Nothing is needed except the lines below that run from the one with "Task: Reveal account code using the eye icon" through the one with "Task: Click the blue verified", repeated exactly.

-------- Data provided --------

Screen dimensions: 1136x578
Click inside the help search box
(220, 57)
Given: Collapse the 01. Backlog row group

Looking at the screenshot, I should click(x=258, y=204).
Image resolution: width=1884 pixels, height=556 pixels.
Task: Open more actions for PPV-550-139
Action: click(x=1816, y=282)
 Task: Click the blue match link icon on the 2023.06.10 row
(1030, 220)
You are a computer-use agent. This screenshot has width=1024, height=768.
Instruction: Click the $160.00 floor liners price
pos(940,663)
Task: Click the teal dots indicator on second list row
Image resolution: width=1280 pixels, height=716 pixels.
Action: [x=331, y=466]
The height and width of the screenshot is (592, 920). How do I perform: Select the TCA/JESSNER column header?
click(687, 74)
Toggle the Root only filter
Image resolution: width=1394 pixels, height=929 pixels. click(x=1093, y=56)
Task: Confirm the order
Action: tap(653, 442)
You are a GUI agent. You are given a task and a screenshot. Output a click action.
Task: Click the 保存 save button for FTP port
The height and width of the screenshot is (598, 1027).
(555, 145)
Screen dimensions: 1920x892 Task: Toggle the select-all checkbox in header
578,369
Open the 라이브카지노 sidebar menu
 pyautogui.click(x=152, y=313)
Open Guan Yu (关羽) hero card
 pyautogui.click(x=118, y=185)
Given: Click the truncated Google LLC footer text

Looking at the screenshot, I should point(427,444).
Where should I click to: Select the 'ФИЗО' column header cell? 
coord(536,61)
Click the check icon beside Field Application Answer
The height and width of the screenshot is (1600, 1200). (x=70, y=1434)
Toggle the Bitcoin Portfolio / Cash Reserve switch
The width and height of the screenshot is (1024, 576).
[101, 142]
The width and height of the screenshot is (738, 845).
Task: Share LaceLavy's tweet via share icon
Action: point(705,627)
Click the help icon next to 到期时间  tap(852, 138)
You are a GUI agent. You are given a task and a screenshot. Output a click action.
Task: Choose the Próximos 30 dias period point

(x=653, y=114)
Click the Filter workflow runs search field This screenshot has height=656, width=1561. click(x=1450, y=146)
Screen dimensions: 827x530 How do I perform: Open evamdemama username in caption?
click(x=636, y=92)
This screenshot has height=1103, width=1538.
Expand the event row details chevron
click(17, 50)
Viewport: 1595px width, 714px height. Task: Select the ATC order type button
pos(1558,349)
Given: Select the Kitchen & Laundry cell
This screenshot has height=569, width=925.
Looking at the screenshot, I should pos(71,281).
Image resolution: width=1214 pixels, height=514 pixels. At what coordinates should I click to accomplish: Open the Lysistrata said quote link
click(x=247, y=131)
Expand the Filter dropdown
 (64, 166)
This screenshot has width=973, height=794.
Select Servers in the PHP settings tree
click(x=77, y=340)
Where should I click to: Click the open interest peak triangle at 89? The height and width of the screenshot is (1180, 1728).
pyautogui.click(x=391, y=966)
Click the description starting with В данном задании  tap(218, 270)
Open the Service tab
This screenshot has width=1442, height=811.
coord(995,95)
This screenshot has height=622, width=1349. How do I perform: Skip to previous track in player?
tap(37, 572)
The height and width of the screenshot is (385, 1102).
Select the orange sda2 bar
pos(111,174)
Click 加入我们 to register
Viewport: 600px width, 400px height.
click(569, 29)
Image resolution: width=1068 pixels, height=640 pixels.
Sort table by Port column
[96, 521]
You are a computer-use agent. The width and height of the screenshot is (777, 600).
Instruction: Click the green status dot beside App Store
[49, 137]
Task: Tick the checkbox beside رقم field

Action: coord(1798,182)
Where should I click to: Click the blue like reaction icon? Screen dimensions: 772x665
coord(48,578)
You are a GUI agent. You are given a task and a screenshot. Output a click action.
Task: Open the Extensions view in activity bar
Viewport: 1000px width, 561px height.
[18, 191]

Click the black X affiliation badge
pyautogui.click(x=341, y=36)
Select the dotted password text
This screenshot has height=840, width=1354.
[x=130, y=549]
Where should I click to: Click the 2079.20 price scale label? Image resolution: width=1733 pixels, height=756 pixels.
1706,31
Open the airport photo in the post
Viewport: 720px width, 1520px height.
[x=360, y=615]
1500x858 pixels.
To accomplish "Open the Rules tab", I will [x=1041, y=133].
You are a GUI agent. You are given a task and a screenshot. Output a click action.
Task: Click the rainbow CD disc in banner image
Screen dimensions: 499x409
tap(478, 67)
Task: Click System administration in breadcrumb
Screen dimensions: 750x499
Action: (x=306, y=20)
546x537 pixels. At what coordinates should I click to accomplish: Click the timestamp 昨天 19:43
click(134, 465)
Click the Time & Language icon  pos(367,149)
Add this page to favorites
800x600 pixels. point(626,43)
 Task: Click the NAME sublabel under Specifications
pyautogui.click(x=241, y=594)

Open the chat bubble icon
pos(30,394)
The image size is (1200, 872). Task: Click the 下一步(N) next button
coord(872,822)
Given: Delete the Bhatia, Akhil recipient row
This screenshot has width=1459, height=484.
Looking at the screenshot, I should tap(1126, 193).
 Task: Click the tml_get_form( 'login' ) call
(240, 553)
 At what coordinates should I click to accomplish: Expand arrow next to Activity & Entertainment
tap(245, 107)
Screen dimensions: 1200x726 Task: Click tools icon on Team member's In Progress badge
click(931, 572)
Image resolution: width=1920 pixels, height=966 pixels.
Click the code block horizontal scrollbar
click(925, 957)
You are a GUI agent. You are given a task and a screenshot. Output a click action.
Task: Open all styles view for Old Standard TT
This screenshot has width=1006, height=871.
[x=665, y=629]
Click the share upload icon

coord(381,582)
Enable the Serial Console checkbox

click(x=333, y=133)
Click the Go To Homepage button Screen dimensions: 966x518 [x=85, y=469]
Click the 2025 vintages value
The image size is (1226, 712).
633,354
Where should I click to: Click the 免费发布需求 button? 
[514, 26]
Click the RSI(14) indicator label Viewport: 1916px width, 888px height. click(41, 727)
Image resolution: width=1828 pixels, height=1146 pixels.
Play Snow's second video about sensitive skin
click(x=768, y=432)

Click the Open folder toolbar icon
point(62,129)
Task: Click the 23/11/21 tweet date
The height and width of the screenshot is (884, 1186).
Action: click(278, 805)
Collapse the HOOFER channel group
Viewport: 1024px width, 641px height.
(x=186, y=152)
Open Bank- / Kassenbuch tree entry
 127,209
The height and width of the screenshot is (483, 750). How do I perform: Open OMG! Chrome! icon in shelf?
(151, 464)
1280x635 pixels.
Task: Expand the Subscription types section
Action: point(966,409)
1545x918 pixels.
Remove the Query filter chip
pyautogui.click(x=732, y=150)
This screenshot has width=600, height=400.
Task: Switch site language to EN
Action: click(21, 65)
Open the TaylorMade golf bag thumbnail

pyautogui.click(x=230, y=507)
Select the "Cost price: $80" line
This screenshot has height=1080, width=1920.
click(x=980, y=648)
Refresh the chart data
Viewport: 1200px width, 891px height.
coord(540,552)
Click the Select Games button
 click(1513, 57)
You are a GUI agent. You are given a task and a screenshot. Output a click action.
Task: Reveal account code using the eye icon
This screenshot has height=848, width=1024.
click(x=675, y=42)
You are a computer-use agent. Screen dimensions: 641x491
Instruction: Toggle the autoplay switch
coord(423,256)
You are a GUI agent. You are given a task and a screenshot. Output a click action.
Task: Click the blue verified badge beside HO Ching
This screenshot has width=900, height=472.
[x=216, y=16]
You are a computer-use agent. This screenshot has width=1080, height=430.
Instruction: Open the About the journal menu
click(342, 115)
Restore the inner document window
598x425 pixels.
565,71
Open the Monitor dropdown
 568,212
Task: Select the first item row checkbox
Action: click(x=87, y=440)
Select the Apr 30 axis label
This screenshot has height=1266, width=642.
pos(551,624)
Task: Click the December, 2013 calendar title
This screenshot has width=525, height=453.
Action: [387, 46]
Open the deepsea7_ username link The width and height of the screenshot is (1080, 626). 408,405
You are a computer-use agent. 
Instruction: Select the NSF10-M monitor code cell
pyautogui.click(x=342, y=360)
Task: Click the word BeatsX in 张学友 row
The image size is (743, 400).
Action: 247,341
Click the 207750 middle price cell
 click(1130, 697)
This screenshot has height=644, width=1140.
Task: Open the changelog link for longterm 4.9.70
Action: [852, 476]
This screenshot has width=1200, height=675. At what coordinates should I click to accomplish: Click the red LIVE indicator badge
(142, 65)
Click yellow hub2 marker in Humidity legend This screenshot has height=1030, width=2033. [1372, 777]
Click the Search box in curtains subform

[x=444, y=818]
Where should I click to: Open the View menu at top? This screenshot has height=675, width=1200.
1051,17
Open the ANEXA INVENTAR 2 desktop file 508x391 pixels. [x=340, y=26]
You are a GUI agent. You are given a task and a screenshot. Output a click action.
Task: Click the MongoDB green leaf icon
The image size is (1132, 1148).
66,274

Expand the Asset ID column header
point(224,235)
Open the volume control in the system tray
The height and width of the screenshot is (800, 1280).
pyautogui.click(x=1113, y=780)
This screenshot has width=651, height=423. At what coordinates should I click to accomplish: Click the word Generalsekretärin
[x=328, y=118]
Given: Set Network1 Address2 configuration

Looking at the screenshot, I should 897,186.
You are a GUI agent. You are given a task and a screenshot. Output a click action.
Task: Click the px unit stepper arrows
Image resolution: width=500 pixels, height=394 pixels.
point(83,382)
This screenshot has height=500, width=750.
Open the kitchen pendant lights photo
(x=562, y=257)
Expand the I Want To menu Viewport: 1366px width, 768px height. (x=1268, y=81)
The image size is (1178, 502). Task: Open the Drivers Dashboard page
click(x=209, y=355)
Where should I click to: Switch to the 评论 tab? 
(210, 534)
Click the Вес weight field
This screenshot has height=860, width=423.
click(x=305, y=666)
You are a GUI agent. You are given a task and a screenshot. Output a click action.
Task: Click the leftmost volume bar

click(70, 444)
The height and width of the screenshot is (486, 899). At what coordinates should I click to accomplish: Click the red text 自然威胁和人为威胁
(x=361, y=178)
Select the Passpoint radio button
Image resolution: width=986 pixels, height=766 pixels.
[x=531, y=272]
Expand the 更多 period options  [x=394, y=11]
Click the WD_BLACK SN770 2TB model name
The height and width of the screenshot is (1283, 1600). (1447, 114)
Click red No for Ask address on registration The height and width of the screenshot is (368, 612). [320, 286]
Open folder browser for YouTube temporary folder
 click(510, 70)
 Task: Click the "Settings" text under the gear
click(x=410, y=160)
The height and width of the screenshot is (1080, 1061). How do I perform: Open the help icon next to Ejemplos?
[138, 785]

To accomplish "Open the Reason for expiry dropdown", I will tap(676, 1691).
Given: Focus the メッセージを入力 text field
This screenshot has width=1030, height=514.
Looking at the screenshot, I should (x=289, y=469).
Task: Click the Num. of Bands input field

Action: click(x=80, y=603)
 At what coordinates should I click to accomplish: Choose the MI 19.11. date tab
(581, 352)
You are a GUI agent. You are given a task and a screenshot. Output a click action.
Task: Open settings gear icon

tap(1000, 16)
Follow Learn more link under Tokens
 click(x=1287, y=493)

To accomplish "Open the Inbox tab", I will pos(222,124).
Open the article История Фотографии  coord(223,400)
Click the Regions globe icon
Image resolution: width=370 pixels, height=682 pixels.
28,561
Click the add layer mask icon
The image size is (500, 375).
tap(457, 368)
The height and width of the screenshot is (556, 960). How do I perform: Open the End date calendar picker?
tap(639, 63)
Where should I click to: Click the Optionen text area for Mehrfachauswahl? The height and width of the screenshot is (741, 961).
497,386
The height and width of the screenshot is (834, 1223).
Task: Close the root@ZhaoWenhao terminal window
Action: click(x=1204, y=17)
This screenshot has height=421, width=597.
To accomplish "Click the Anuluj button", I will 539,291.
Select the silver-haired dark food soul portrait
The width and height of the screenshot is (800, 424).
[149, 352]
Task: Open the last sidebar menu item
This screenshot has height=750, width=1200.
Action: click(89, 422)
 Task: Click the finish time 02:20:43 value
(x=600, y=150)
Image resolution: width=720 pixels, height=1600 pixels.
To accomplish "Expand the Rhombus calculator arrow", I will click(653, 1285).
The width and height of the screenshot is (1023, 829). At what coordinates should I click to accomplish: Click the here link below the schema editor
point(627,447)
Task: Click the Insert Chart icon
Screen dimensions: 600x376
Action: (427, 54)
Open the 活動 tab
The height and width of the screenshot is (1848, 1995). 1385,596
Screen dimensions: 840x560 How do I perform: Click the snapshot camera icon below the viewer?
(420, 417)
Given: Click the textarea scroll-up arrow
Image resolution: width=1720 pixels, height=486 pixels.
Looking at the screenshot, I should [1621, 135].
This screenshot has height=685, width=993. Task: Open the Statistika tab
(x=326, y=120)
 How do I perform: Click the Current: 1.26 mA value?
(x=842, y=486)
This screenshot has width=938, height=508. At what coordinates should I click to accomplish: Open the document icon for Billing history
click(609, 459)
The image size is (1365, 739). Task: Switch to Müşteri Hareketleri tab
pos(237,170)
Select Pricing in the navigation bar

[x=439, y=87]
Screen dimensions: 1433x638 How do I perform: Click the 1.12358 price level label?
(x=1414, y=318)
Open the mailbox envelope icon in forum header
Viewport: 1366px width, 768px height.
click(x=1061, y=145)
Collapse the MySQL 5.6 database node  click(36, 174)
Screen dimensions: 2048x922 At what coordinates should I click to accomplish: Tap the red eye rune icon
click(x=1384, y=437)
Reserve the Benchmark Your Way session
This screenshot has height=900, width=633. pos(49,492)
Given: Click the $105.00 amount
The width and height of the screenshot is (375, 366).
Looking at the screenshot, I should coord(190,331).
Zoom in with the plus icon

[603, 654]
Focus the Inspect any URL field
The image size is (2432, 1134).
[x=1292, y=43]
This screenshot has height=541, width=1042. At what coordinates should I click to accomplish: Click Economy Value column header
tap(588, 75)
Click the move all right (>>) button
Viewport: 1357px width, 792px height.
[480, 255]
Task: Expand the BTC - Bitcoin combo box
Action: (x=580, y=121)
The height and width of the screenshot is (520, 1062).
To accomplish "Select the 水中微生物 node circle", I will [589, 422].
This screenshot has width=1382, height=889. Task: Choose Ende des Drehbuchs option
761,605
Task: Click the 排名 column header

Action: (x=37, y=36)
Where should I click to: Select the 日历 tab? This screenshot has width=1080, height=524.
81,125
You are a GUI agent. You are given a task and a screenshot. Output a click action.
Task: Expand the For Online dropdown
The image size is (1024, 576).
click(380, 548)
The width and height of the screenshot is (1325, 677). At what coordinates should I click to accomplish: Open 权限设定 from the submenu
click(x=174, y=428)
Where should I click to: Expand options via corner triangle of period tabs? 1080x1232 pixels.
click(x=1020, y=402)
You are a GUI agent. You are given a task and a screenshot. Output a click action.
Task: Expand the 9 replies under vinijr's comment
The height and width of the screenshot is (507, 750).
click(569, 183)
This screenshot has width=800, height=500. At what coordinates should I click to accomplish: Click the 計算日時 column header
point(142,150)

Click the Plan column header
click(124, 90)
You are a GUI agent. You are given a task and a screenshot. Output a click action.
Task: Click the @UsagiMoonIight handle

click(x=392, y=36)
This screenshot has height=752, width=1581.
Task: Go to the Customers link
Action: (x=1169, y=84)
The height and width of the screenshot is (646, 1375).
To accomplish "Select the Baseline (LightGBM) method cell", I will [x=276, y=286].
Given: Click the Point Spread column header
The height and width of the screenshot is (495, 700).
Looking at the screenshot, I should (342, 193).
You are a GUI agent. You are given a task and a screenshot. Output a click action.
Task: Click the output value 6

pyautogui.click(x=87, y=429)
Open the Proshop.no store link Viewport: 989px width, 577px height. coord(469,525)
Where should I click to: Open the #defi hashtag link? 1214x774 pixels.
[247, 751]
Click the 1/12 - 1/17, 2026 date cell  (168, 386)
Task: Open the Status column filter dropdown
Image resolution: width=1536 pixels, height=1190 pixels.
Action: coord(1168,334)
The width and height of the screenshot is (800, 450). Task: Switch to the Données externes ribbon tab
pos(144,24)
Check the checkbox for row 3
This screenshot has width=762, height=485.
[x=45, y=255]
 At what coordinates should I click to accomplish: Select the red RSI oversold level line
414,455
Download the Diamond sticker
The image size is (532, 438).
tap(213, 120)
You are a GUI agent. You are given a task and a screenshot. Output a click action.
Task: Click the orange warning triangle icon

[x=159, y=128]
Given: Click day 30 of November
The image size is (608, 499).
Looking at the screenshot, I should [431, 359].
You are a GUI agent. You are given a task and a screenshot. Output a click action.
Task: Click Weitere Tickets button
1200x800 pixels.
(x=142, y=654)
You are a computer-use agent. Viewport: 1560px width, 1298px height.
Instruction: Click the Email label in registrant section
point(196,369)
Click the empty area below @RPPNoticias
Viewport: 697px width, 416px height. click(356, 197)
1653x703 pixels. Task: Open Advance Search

--------

● Result of the exercise
Task: Reveal account code using the eye icon
This screenshot has height=848, width=1024.
click(x=675, y=42)
You are a computer-use agent. Screen dimensions: 641x491
Instruction: Toggle the autoplay switch
coord(423,256)
You are a GUI agent. You are given a task and a screenshot. Output a click action.
Task: Click the blue verified badge beside HO Ching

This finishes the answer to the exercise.